Printing human organs

The second big way in which 3D printing can impact the future is in the field of healthcare. This usually takes the form of bio-printing or the printing of tissue using 3D printing technology. Bio-printing is one of those things which are truly futuristic. Living cells are embedded in a matrix (generally containing collagen or nanocellulose) to create bio-ink. The ink is then added layer upon layer to create tissues compatible with the patient. In this case, the CAD files are created using images from CT scans and MRI scans.

We have to remember however that 3D printing of actual living tissue is several times more complex than the printing of a cup or a bicycle. The main challenge, especially when printing complex organs is to ensure the survival of the cells. Although there are talks about 3D printing of organs like the human heart, it will probably take a couple of decades for the technology to materialize and become widely available. Nevertheless, institutions like the Wake Forest Institute for Regenerative Medicine have been making significant progress in this regard, creating miniature models of the heart. This is a significant development as the demand for organs for transplantation far exceeds the number of donor organs available.

Far greater has been the progress in bioprinting of organs like the ear. An Indian company Novabeans has been quite successful in this direction. Prosthetic organs like the bone, teeth and even the face have been successfully done elsewhere in the world. The bioprinting technology has also been useful when it comes to medical training for example in certain institutes in the USA 3D printed hearts (i.e. replicas) and other organs are used for training medical students in surgery. In India as well several firms are busy exploring the opportunities in this regard. Mention may be made of Novabeans and Anatomiz 3D LLP.

Construction made quicker and cheaper

Another exciting application of 3D printing can be in the construction industry. As far back as 2014, giant 3D printers in China were being used to construct as many as 10 houses in a single day. The cost was also minimal, with $5000 being the amount spent on each house (in Indian terms that are around 3.5 lakh rupees, an amount at which it is impossible to construct a livable house through conventional methods). What is also amazing is that resources like cement can also be saved if some amount of tweaking around is done. For example, a firm called 'Win Sun' is busy constructing houses out of recycled materials instead of cement, in the process conserving several thousand tonnes of cement each year. This is particularly encouraging news for countries like India where homelessness continues to be a major problem.
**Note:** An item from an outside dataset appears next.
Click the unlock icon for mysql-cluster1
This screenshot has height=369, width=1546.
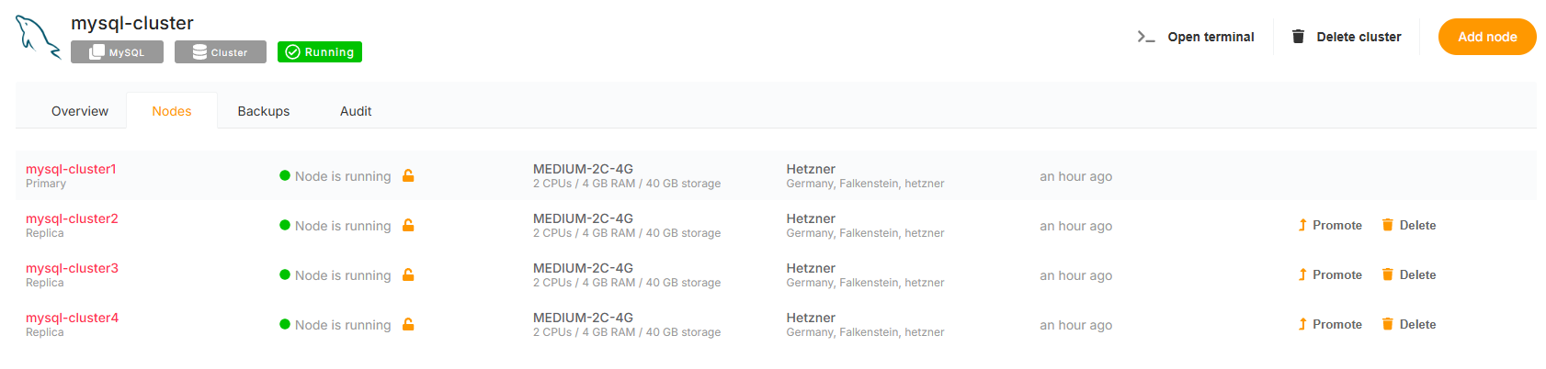click(408, 175)
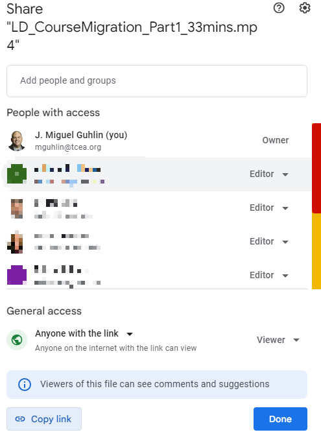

Some other areas where we will see major use of 3D printing is in the food industry. In 2013, food items such as chocolate were produced using 3D printers. This process uses organic molecules in the cartridges to ultimately create finished food products. It remains to be seen, however, if this technology will be widely accepted by the public. 3D printing can also be used in the field of environmental conservation. For example, a Brazilian NGO has been involved in creating tortoise shells and bird beaks. Animals who have lost or damaged these body parts due to injury are surgically fitted with these parts, allowing them to live a reasonably normal life.

Way forward

3D printing is an exciting new field where there are still lots of scope for progress. India still has enough time to catch up with the developed nations in the productive use of this technology, to ensure cost-effective production and resource conservation. But an important consideration needs to be the effect of these technologies on labor, especially in labor surplus economies like India. Adequate care has to be taken to properly equip the labor force with the skills needed to cope with the changing technology.